Researchers at The Scripps Research Institute discovered that cells instruct proteins to form aggregates to protect them from toxicity associated with neurodegenerative diseases such as amyotrophic lateral sclerosis (ALS).

The research team, led by Claudio Joazeiro, associate professor of cell and molecular biology at Scripps, identified an enzyme that can “tag” abnormal proteins to be sent for clump formation. The study, published in the journal eLife, shows that protein aggregation can have a beneficial role. Protein aggregates are associated with other neurodegenerative diseases such as Alzheimer’s and Parkinson’s, where they are mainly believed to contribute to pathology.

“We have uncovered a new molecular mechanism underlying neurodegeneration. This could lead to new diagnostics or new therapeutic approaches, especially for ALS,” Dr. Joazeiro said in a press release.

Researchers have long been studying cells’ ability to identify and destroy deviant proteins. In ALS, mutated proteins accumulate, which eventually lead to nerve cell death and symptoms such as muscle weakness and paralysis.

In 2009, the research team reported that when the enzyme Ltn1 is mutated, ALS-like symptoms appear in mice. In another Scripps study, researchers discovered that Ltn1 can identify abnormal proteins that are stuck in the ribosome, the cellular machinery that assembles new proteins.

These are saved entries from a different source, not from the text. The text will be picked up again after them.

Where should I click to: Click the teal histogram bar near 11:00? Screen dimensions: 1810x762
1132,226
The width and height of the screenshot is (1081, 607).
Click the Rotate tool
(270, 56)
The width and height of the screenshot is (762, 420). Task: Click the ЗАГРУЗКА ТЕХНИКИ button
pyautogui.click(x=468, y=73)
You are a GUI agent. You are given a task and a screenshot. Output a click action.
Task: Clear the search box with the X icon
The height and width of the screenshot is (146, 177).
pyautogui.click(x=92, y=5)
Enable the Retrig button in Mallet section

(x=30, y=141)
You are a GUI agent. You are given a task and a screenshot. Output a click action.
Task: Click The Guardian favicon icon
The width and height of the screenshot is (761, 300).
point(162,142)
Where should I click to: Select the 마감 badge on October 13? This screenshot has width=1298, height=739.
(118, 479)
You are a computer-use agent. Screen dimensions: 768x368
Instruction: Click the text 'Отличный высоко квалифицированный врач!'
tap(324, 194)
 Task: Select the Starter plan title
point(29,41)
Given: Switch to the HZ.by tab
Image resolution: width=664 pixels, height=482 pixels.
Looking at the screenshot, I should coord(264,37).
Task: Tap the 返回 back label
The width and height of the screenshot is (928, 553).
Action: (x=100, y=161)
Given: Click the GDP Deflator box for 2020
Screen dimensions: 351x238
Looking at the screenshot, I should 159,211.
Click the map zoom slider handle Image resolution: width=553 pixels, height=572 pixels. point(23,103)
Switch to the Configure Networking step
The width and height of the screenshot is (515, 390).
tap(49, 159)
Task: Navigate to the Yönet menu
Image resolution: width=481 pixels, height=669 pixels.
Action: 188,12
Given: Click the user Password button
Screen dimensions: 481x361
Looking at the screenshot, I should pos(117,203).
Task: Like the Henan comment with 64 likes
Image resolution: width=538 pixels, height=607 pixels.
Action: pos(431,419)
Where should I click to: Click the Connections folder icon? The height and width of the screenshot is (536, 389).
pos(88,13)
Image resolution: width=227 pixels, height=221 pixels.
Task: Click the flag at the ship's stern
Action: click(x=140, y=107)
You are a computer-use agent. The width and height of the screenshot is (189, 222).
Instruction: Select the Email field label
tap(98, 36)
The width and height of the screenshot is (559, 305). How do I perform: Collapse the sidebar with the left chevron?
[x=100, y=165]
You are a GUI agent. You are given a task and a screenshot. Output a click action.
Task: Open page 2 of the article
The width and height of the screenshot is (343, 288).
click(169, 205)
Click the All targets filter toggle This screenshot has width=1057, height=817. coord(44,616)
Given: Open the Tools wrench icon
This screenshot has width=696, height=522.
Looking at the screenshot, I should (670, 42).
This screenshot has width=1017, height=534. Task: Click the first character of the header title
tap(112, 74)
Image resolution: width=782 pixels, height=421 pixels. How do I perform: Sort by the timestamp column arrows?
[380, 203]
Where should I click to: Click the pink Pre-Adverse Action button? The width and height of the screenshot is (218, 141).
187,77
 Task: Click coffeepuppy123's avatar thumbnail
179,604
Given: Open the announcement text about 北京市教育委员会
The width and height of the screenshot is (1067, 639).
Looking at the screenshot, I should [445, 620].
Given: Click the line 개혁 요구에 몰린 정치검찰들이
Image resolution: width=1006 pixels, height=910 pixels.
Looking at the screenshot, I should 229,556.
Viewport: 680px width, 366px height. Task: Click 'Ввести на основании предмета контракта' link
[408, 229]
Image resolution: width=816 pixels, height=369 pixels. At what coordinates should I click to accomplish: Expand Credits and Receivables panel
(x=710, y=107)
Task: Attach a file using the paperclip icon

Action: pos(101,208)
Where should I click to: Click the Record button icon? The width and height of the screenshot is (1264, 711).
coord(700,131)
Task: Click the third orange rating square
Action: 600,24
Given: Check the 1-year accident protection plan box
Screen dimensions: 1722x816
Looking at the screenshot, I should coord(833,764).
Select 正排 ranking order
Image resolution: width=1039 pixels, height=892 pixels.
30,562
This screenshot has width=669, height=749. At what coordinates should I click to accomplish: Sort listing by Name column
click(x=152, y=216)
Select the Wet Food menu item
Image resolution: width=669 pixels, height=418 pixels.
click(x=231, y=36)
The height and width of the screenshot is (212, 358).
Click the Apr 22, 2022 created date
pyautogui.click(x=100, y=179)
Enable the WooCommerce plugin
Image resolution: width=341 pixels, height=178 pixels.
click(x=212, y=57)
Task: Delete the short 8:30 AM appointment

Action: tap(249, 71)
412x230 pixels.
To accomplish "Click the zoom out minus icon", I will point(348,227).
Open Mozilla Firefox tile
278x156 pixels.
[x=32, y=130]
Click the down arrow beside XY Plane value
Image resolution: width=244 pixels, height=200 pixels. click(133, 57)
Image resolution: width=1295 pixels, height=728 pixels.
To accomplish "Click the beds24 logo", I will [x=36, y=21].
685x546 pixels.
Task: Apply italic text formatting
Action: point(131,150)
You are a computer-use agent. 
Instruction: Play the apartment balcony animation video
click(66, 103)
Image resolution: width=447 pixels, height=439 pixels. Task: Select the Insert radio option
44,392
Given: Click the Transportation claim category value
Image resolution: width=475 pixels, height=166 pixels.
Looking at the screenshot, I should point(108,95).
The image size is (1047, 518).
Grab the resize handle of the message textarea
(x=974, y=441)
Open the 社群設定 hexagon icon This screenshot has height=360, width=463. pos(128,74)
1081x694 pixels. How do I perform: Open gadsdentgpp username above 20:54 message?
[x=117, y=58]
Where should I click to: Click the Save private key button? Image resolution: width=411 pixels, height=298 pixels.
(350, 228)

While this system sends most abnormal proteins for destruction, it does not identify all of them. The researchers, therefore, figured another enzyme in the cell’s quality control complex must also be responsible for identifying faulty proteins. In their study, “The Rqc2/Tae2 subunit of the Ribosome-Associated Quality Control (RQC) complex marks ribosome-stalled nascent polypeptide chains for aggregation,” the authors discovered that the enzyme Rqc2 labels the abnormal proteins that Ltn1 misses. This alternative label sends proteins for aggregation instead of destruction.

“This is the first evidence that proteins are tagged for aggregation,” said Scripps Research Associate Ryo Yonashiro, first author of the study.

The researchers believe that the aggregates might prevent individual abnormal proteins from interfering with the function of normal proteins. They also hypothesize that the cell, by gathering the mutant proteins, can more easily destroy them. This also explains observations that mice with mutations in the quality control complex genes show ALS-like symptoms with age.

“Because we all have these enzymes we have been studying, we think it’s very likely that this process is going to be relevant in human diseases as well,” Dr. Joazeiro said in the release.